Black Cohosh Not Always What It Seems
Study Shows Some Supplements Sold as Black Cohosh Contain Other Herbs
April 26, 2006 -- Women who take black cohosh supplements to treat hot flashes and other symptoms related to menopause may not be getting what they pay for, new research shows.
A chemical analysis of 11 commercially available products marketed as black cohosh found that three did not even contain the herb, which is grown in North America. Instead, researchers say, these products contained a related Asian species of the plant that differs not only chemically but also in its clinical uses compared with the North American species. Importantly, the imposter is also cheaper to produce.
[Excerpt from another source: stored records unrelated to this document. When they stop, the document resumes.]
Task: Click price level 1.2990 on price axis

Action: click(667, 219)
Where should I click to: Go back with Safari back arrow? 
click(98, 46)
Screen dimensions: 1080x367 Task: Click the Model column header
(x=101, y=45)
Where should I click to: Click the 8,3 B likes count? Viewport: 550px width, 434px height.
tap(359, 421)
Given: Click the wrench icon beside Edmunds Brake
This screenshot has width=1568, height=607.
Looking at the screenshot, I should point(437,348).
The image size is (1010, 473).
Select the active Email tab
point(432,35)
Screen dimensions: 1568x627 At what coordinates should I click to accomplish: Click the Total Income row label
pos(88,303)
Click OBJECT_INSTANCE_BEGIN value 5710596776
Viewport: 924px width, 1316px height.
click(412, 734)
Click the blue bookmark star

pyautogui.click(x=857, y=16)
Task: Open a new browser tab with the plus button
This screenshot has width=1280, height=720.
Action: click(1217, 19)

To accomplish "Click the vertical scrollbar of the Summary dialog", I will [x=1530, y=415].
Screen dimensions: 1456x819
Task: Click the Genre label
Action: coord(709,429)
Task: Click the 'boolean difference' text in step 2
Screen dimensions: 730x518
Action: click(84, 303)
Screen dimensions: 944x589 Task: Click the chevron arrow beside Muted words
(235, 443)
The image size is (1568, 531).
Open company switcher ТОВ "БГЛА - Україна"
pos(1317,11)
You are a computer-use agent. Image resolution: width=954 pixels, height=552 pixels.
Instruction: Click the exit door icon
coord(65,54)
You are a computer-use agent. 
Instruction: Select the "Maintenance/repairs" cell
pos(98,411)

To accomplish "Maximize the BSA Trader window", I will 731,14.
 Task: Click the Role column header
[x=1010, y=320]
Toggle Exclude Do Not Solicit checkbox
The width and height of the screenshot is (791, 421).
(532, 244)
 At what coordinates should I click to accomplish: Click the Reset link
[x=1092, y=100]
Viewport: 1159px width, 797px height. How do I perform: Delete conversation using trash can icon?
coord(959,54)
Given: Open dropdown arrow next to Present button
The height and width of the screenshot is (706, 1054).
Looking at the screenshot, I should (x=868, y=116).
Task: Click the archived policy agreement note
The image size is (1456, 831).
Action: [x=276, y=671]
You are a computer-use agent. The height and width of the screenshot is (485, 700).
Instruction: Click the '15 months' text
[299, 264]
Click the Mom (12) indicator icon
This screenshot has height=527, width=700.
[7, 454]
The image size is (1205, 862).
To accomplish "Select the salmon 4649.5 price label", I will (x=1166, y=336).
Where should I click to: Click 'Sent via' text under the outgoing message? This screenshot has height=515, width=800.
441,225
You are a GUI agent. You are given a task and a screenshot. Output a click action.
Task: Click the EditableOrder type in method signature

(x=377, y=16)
One other product contained both the genuine black cohosh and the Asian imitator. And the seven products that contained only black cohosh had widely varying amounts of the compounds thought to be the active agents for the relief of menopause symptoms.
The findings are published in the May 17 issue of the Journal of Agricultural and Food Chemistry.
"The variability between products with black cohosh wasn't too surprising, but the fact that some of these products did not even contain black cohosh was both surprising and worrisome," says researcher Edward J. Kennelly, PhD, of Lehman College and the City University of New York.
Kennelly tells WebMD that the tested products were found in stores in New York City between 2002 and 2004 and were thought to be representative of what was available in the area at the time.